The forthcoming IV & The Strange Band album, under an undetermined working title kept sadistically pocketed (jokingly, Coleman Sings Folk Songs, as of May) has the potential to combine the re-introduction of the East Nashville rock scene circa 2010 with the influence of a long-percolating, dirty, Middle Tennessee-outskirts sect of Nashville country, slightly metal-ized and slyly popularized over the life of the Muddy Roots Music Festival. Take that combination and throw in traditional Nashville country, whose popularity and practice are to this day rightfully attributed to the life and songs of the iconic Hank Williams Sr.; then, with IV & The Strange Band potato-mashing that mixture at Twin Oak Recordings, you have a Coleman Williams’ debut album that has been cooking right here in Murfreesboro.
The album project tows a heavy mental load (and, I emphasize heavy) with uncertainty for the band, as sometimes only luck, or the idea that someone, somewhere, somehow is seemingly watching over it, as the deciding factor for any next step IV & The Strange Band takes navigating its debut concept’s evolution, Dietz says.
Pertaining to the bloodline of Coleman (born Coleman Finchum, but now performing under the Williams name), in order for the Williams family legacy to fall upon our local boy Coleman, current country-metal-psychobilly-punk scene poster-child, Shelton Hank Williams (a.k.a. Hank 3 / Hank Williams III), would have to have had a son about 30 years ago in Middle Tennessee.
In 1996, Hank 3 signed his first record deal with Curb Records out of Nashville, right after he discovered he had a 5-year-old son. So, Hank 3, opting into the family business, supported his son while figuring out his own Jekyll-and-Hyde musical legacy.

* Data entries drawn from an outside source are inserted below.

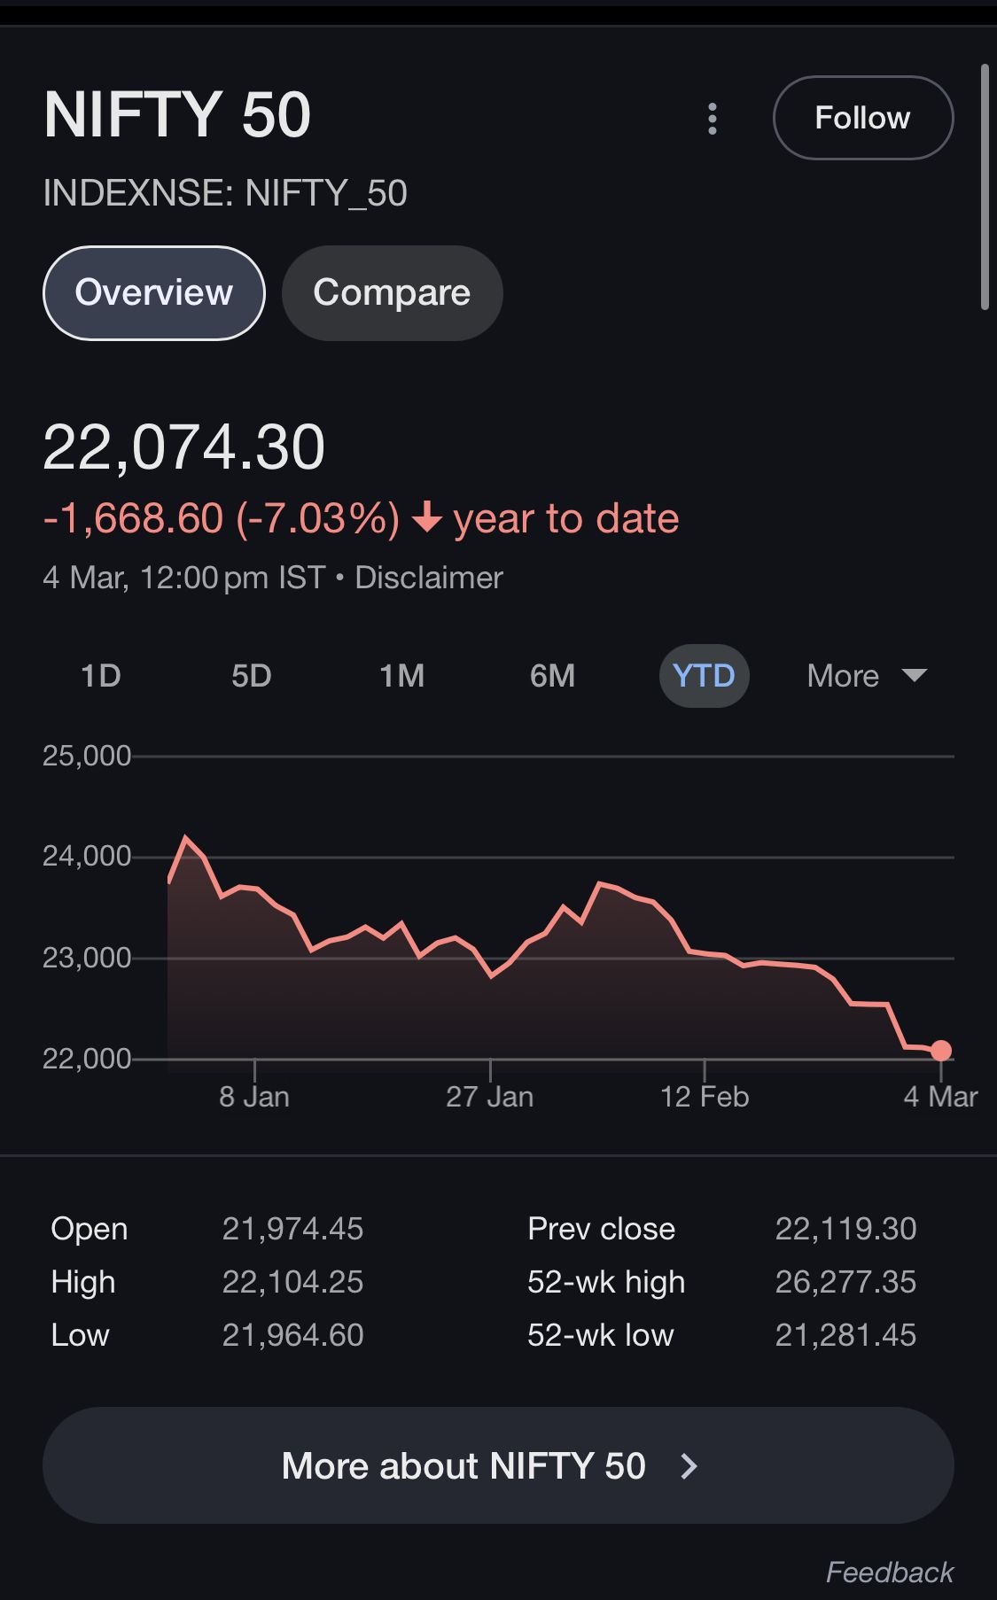This screenshot has height=1600, width=997.
Task: Click the 27 Jan chart axis marker
Action: [489, 1096]
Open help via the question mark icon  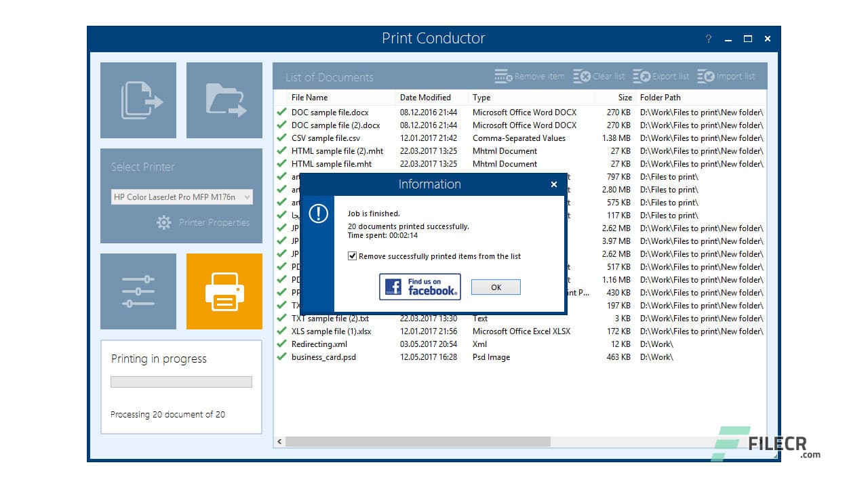click(708, 39)
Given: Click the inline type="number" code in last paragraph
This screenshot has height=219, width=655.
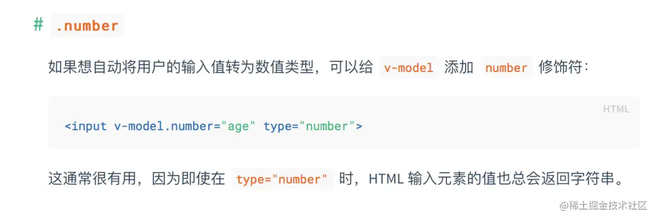Looking at the screenshot, I should [282, 179].
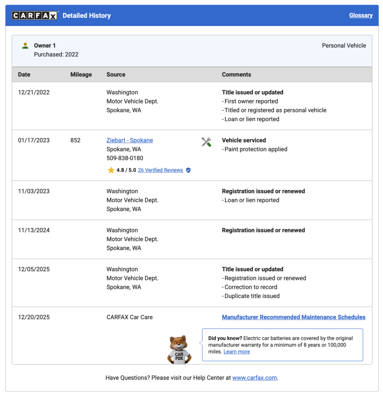Open the Glossary link
The height and width of the screenshot is (395, 383).
click(361, 15)
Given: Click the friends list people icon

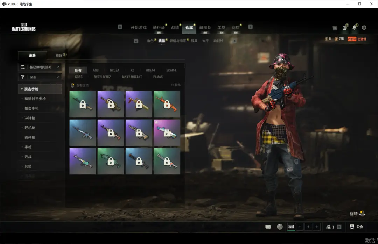Looking at the screenshot, I should [x=328, y=227].
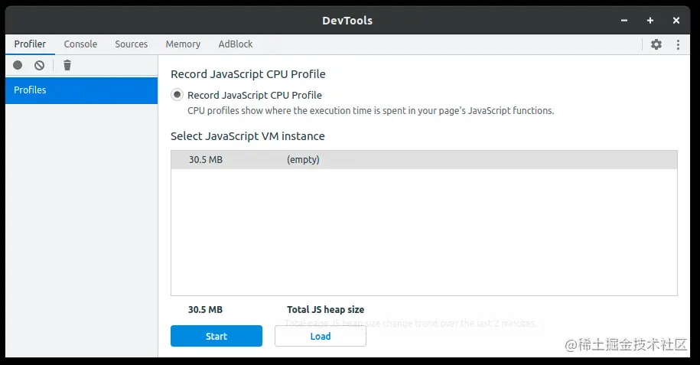Image resolution: width=700 pixels, height=365 pixels.
Task: Switch to the AdBlock tab
Action: point(236,44)
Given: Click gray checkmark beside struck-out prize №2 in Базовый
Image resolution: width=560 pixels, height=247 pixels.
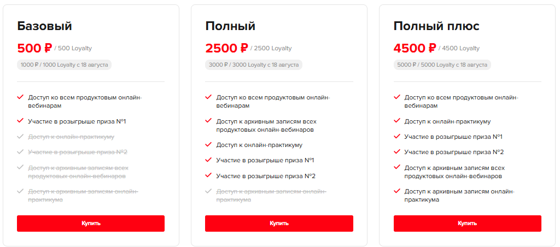Looking at the screenshot, I should click(x=20, y=152).
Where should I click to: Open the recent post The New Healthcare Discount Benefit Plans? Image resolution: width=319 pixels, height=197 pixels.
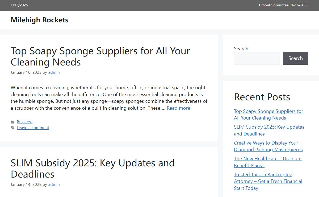(268, 162)
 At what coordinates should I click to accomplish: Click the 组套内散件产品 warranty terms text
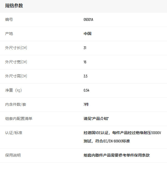(117, 155)

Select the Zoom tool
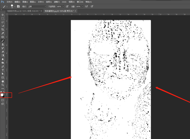(x=3, y=85)
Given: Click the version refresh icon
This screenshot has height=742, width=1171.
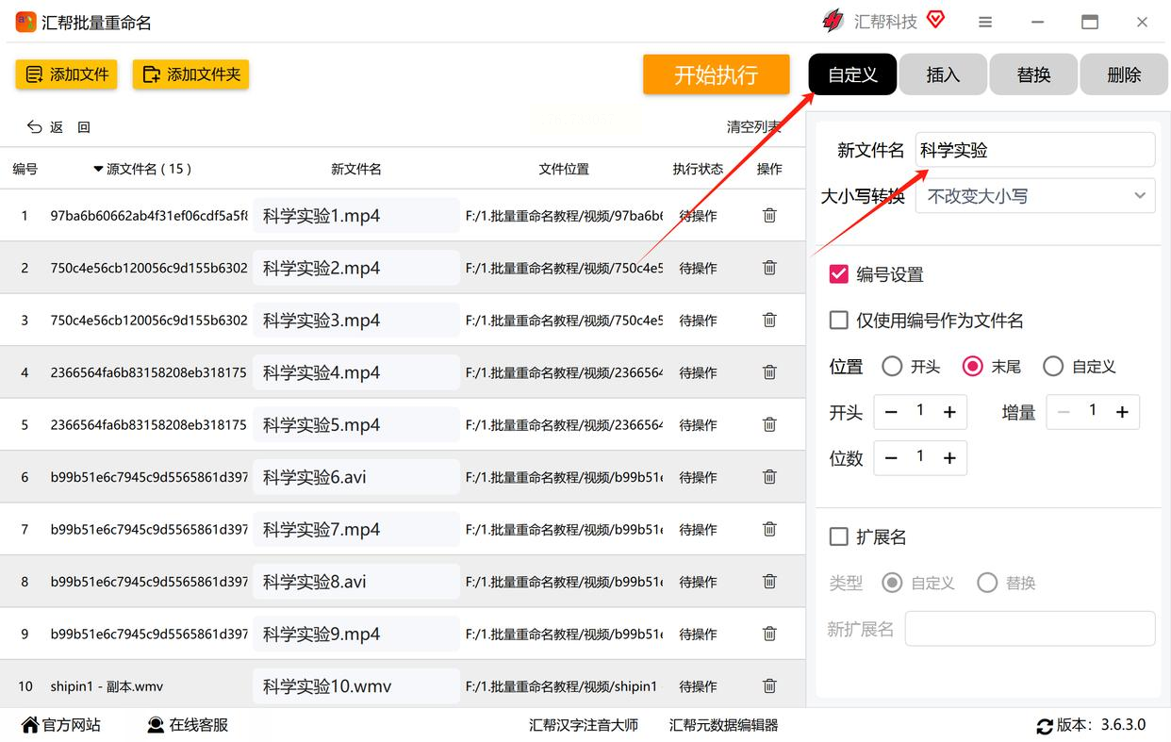Looking at the screenshot, I should 1045,726.
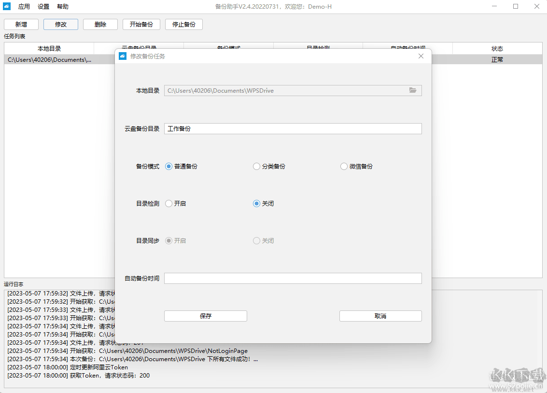Click the cloud icon in the dialog title
Image resolution: width=547 pixels, height=393 pixels.
pyautogui.click(x=123, y=56)
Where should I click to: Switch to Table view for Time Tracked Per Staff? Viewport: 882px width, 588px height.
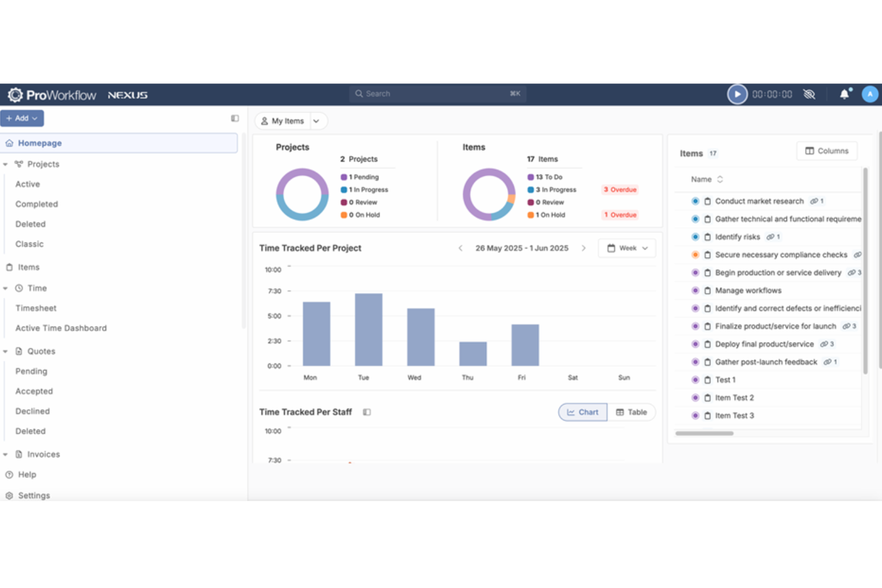pyautogui.click(x=632, y=412)
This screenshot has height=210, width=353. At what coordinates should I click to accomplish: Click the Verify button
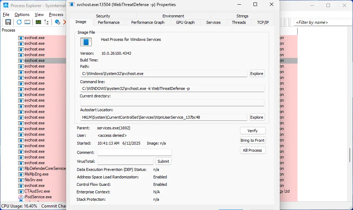[x=252, y=131]
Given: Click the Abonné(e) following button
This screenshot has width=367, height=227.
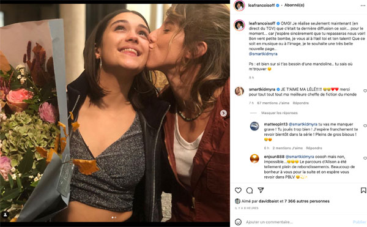Looking at the screenshot, I should point(294,5).
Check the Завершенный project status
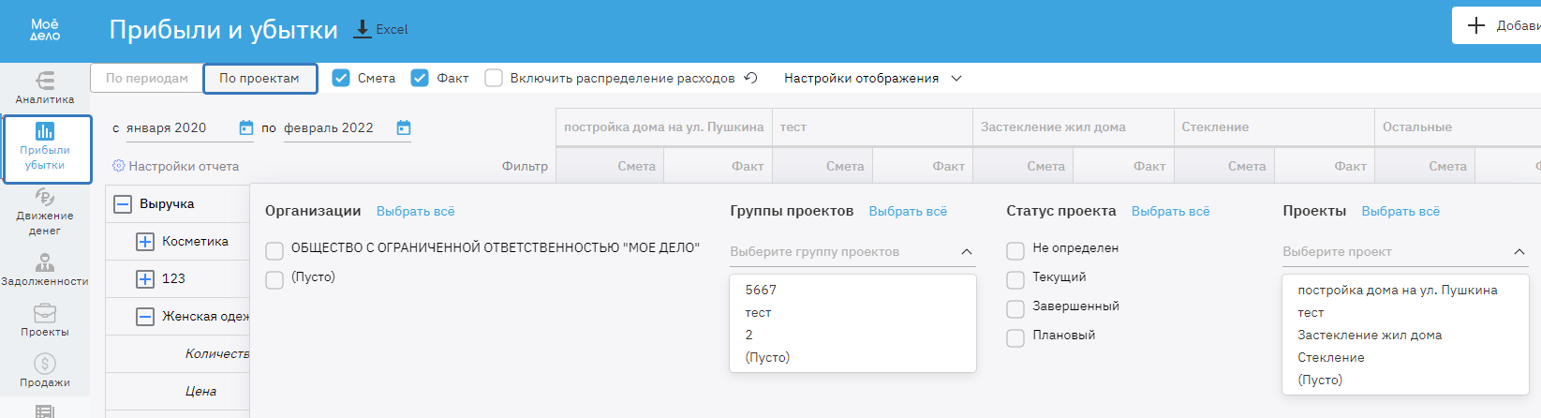This screenshot has height=418, width=1541. [1015, 308]
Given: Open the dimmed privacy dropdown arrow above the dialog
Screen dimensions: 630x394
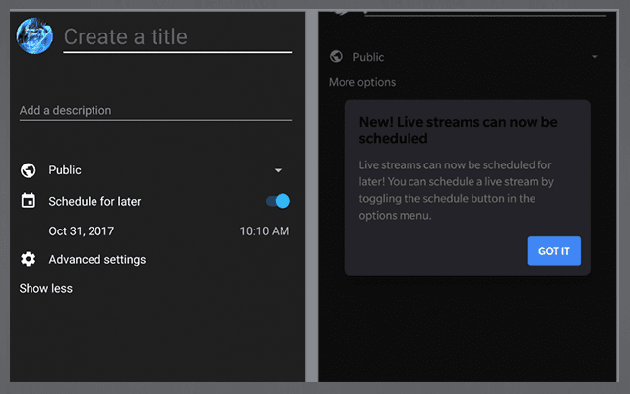Looking at the screenshot, I should point(595,57).
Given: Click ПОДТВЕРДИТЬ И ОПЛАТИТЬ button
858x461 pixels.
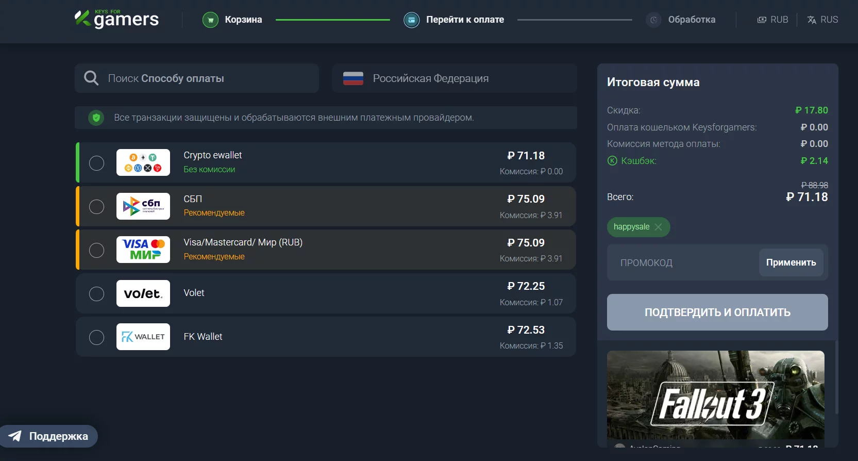Looking at the screenshot, I should click(717, 312).
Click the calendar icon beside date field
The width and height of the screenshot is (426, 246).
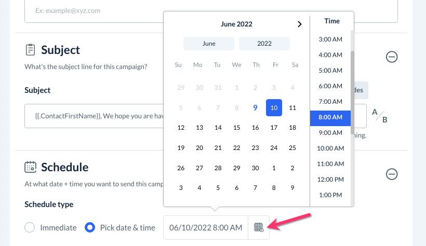pos(259,227)
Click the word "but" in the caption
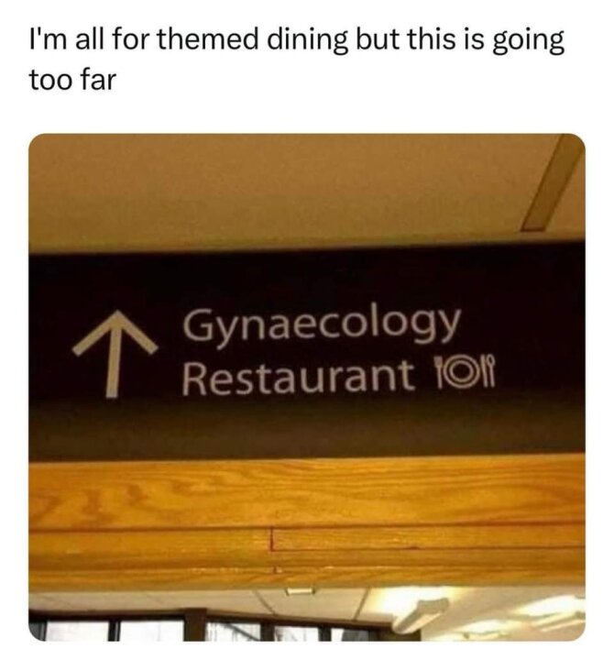The width and height of the screenshot is (614, 660). coord(377,39)
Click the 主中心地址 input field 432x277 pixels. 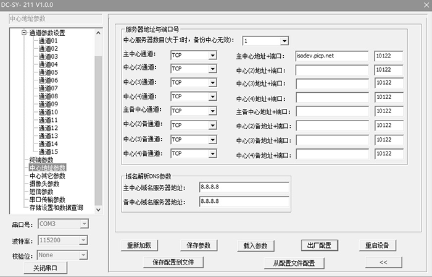click(x=331, y=56)
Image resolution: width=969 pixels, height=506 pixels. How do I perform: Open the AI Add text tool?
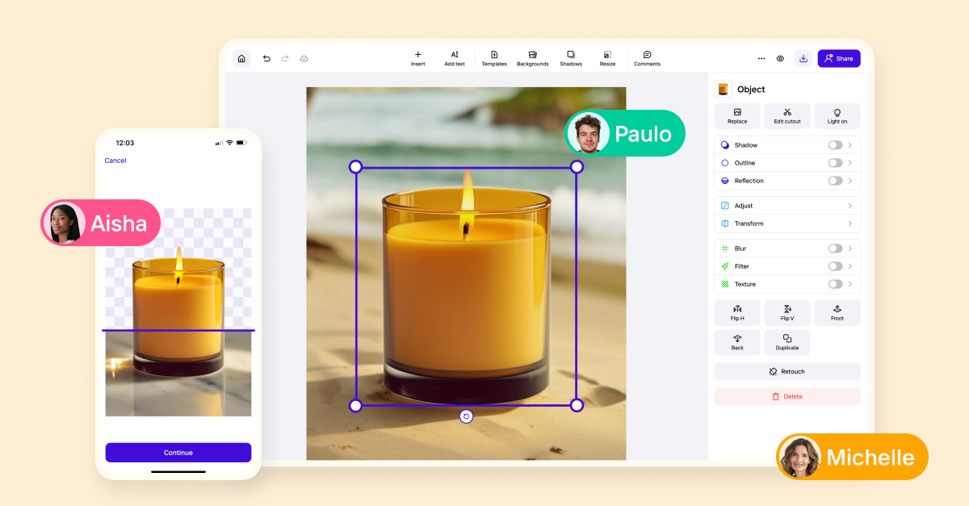point(454,57)
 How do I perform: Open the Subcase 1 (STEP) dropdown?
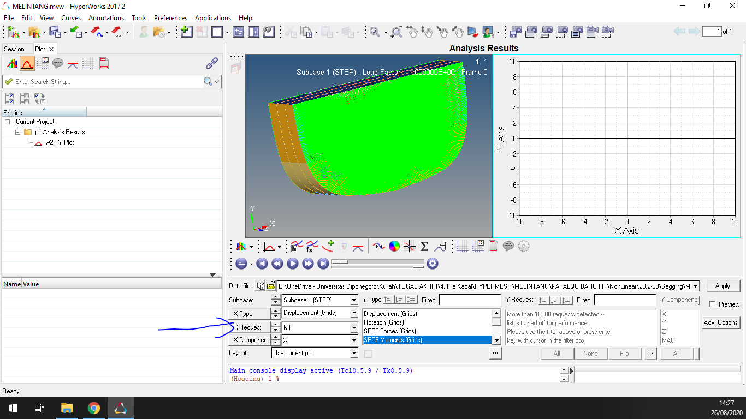coord(354,300)
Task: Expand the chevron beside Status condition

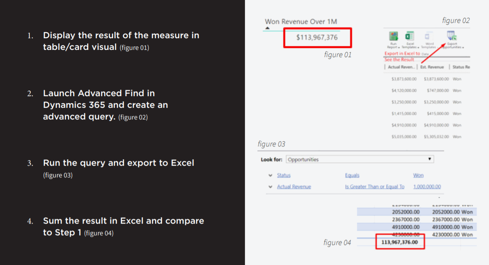Action: 270,175
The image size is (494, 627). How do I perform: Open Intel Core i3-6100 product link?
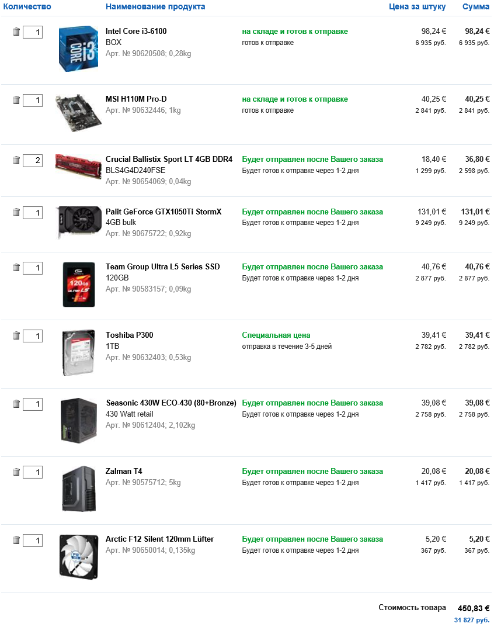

Back in 1952 Hank Williams Sr. was found deceased in the back seat of a Cadillac traveling to a big New Year’s show. Hiram “Hank” Williams was in the thick of being one of the first Nashville country music superstars. He was 29 years old, and also one of the first country superstars who represented the philosophy “Die young, leave a good looking corpse.” Coleman, his great-grandson, was also 29 years old in late 2020 when he began seriously considering the formation of IV & The Strange Band, the vehicle that will carry IV, musically, from age 29 on.
While a young, charming and coy Coleman was making this monstrous life decision to opt into his family legacy, he fell into acting as a double agent.
By introducing a postmodern, Coleman-specific lyric style to his great-grandfather’s country legacy, IV & The Strange Band is bridging the dichotomy between the fandoms of two sub-genres (the concept of the upcoming album): the globally popular Nashville country music and Coleman’s sub-sect of a hybrid niche genre. That is the social experiment, conceptualizing a genre shift and movement to blend 100 years of traditional Nashville C&W with its estranged country-punk son from down the interstate, just to see how that works out.
The entire plan to debut IV & The Strange Band to the world as that determinedly raucous Muddy Roots brand of Coleman’s personality was paired with the group’s appearance on W.B. Walker’s Old Soul Radio Show, broadcast out of Huntington, West Virginia, club The Loud on July 30.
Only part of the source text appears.